__OBJECTIVE__: Copy each line of the records below word for word, leaving out the pictures.

__DATA EXTRACT__:
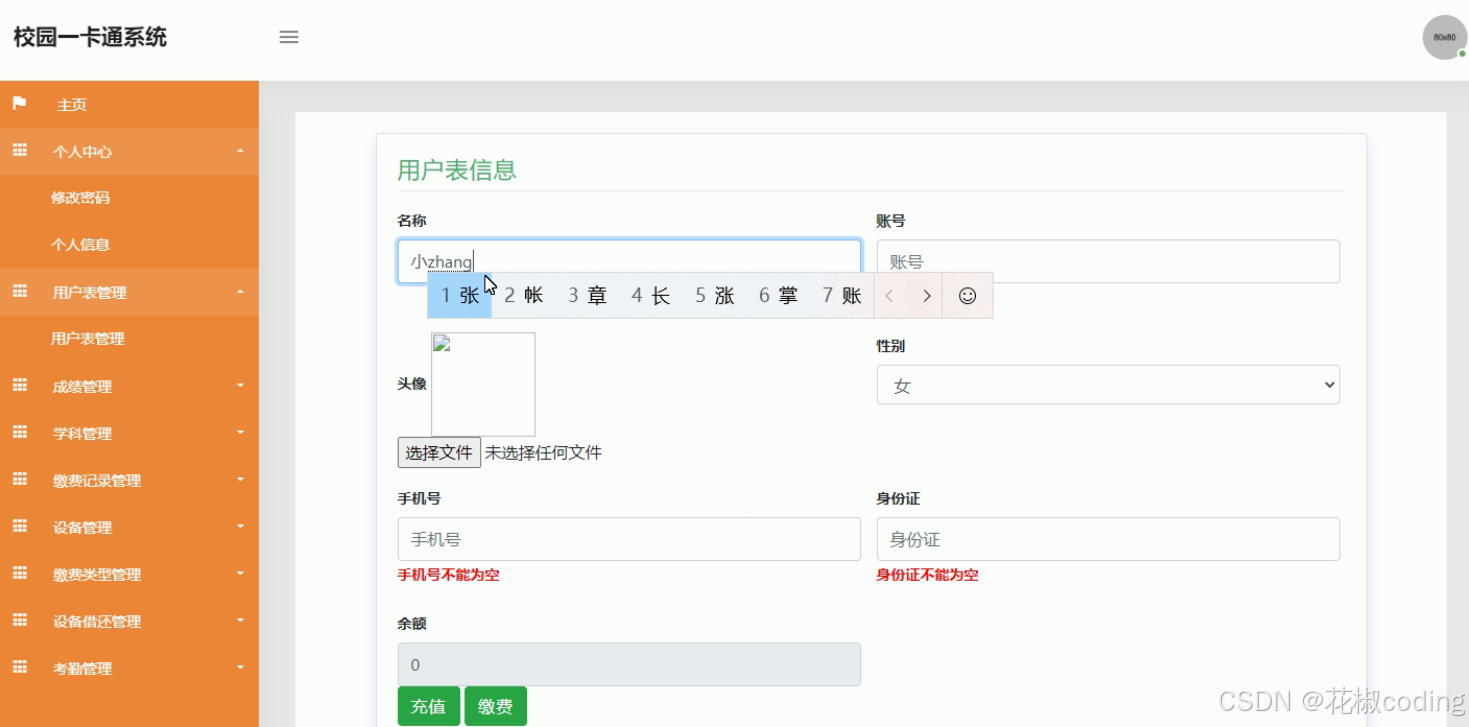1469x727 pixels.
Task: Click the hamburger menu icon in top bar
Action: 288,37
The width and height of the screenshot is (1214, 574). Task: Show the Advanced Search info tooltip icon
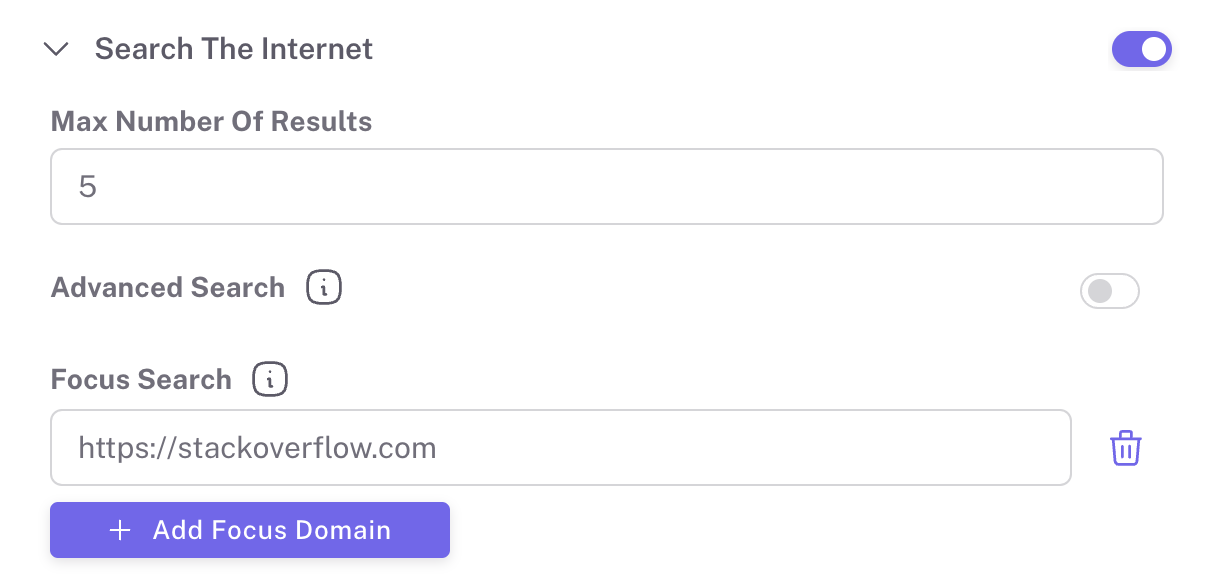[324, 288]
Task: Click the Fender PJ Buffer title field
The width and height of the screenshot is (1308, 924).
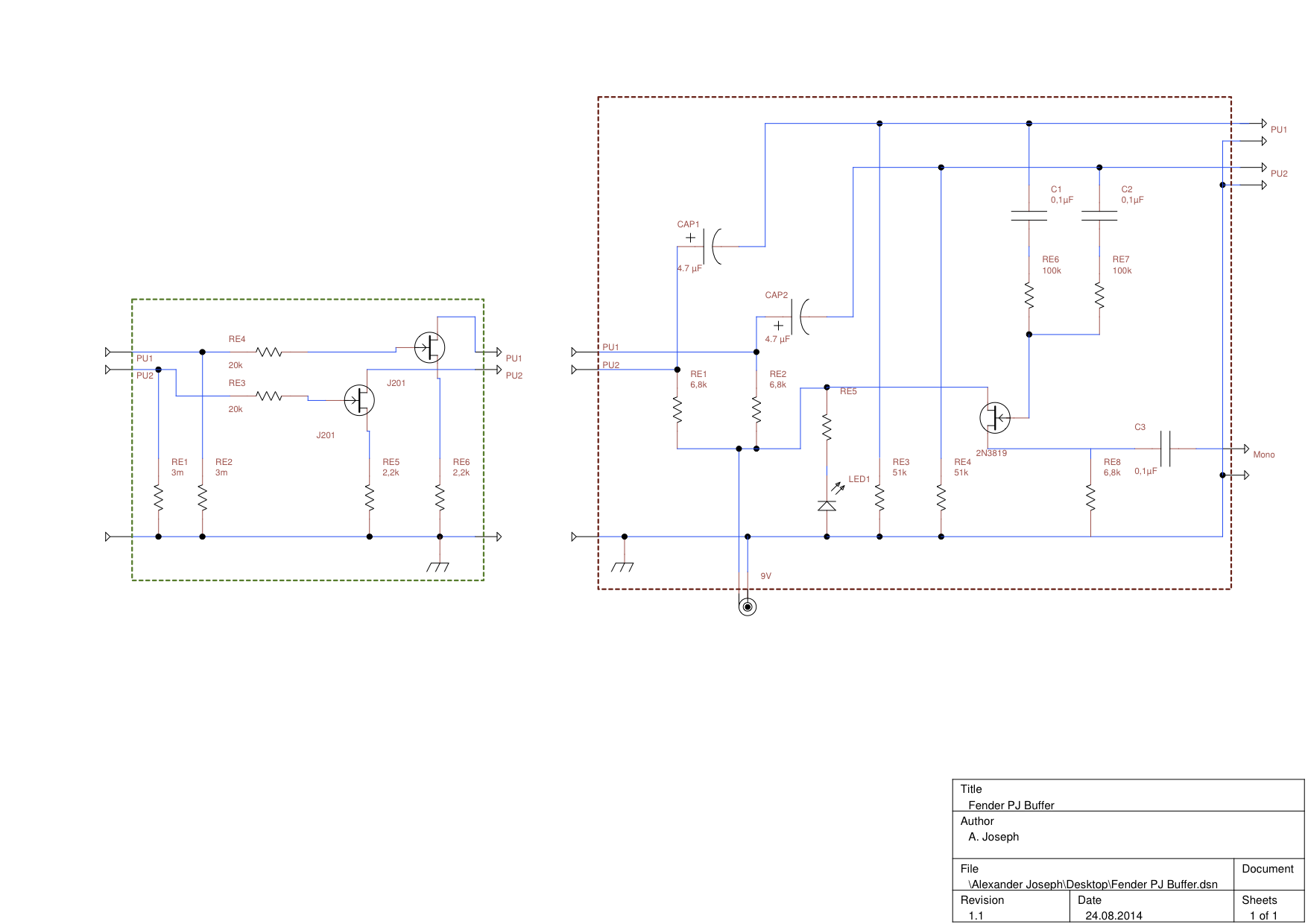Action: click(x=1011, y=805)
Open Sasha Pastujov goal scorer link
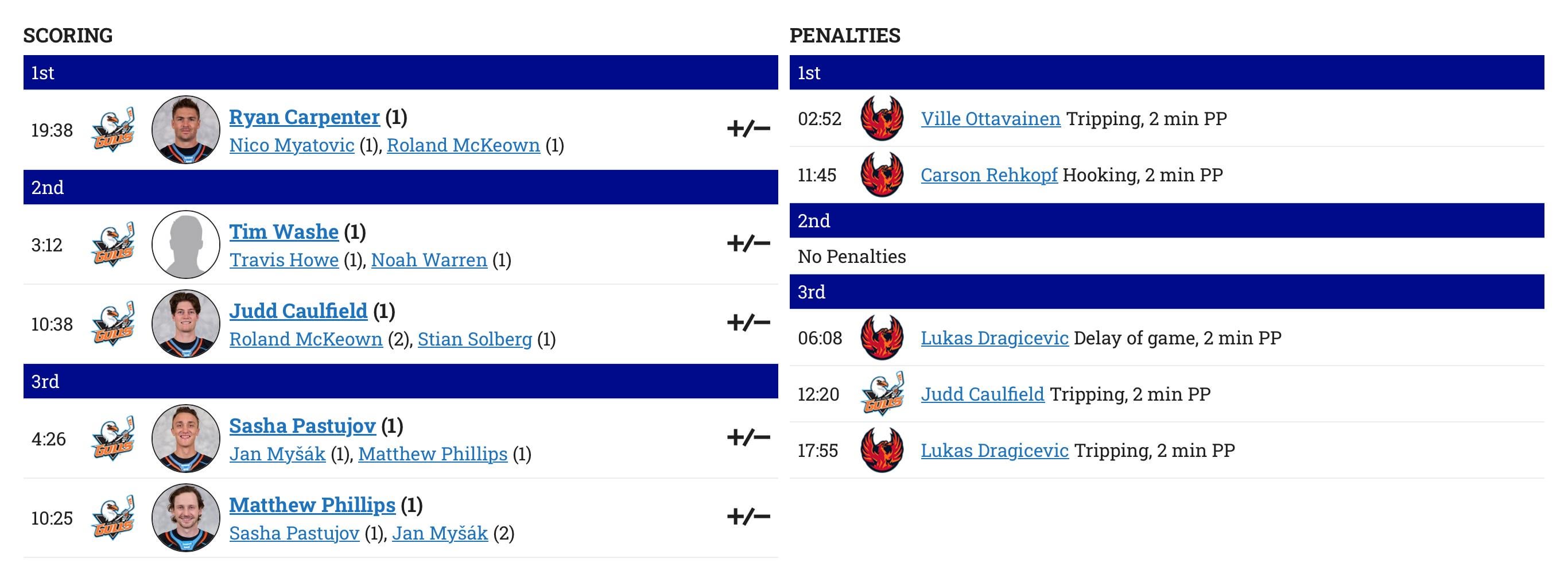Screen dimensions: 1568x574 pos(302,425)
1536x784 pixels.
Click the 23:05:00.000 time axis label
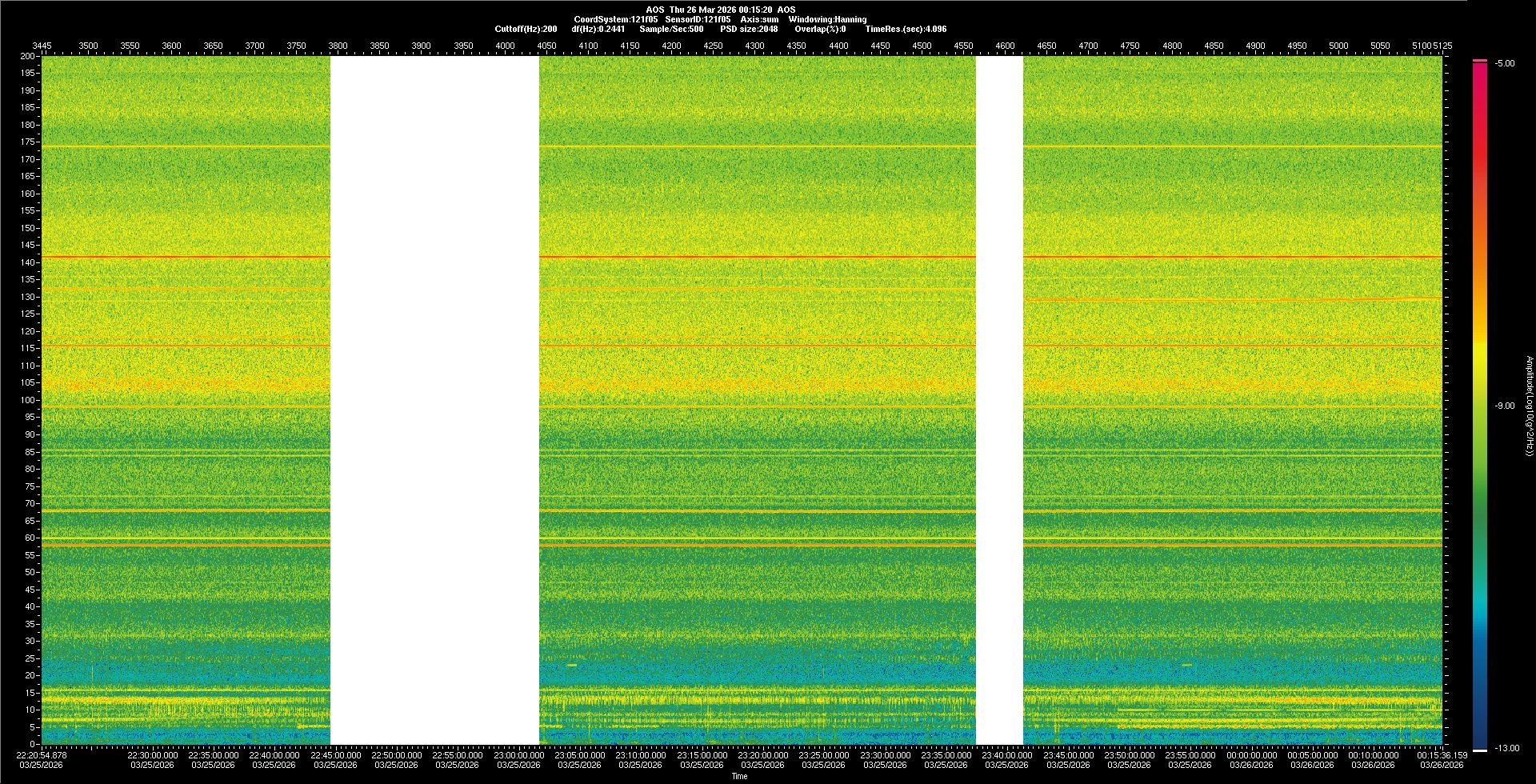pos(579,754)
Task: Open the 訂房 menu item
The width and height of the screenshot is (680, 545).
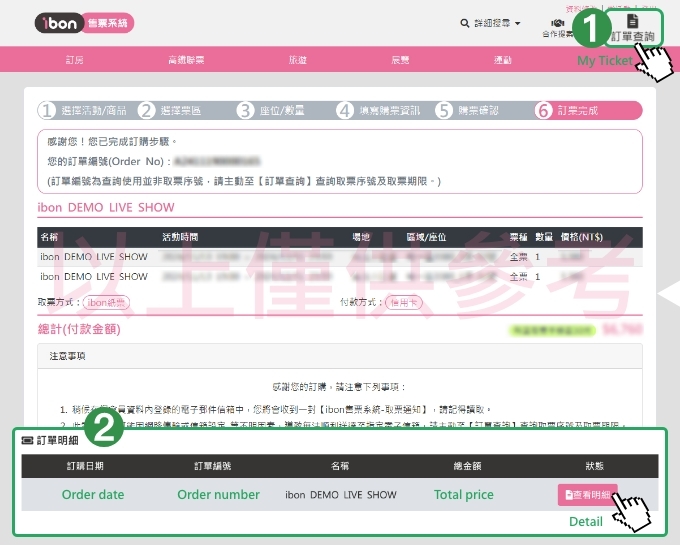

__FINAL ANSWER__:
1469x727 pixels.
Task: Click the hamburger menu icon in top bar
Action: 288,37
The width and height of the screenshot is (1214, 574). Task: Show the Advanced Search info tooltip icon
[324, 288]
Task: Click the Fender PJ Buffer title field
The width and height of the screenshot is (1308, 924).
Action: click(x=1011, y=805)
Open Sasha Pastujov goal scorer link
Screen dimensions: 1568x574 pos(302,425)
1536x784 pixels.
Click the 23:05:00.000 time axis label
pos(579,754)
Task: Open the 訂房 menu item
The width and height of the screenshot is (680, 545).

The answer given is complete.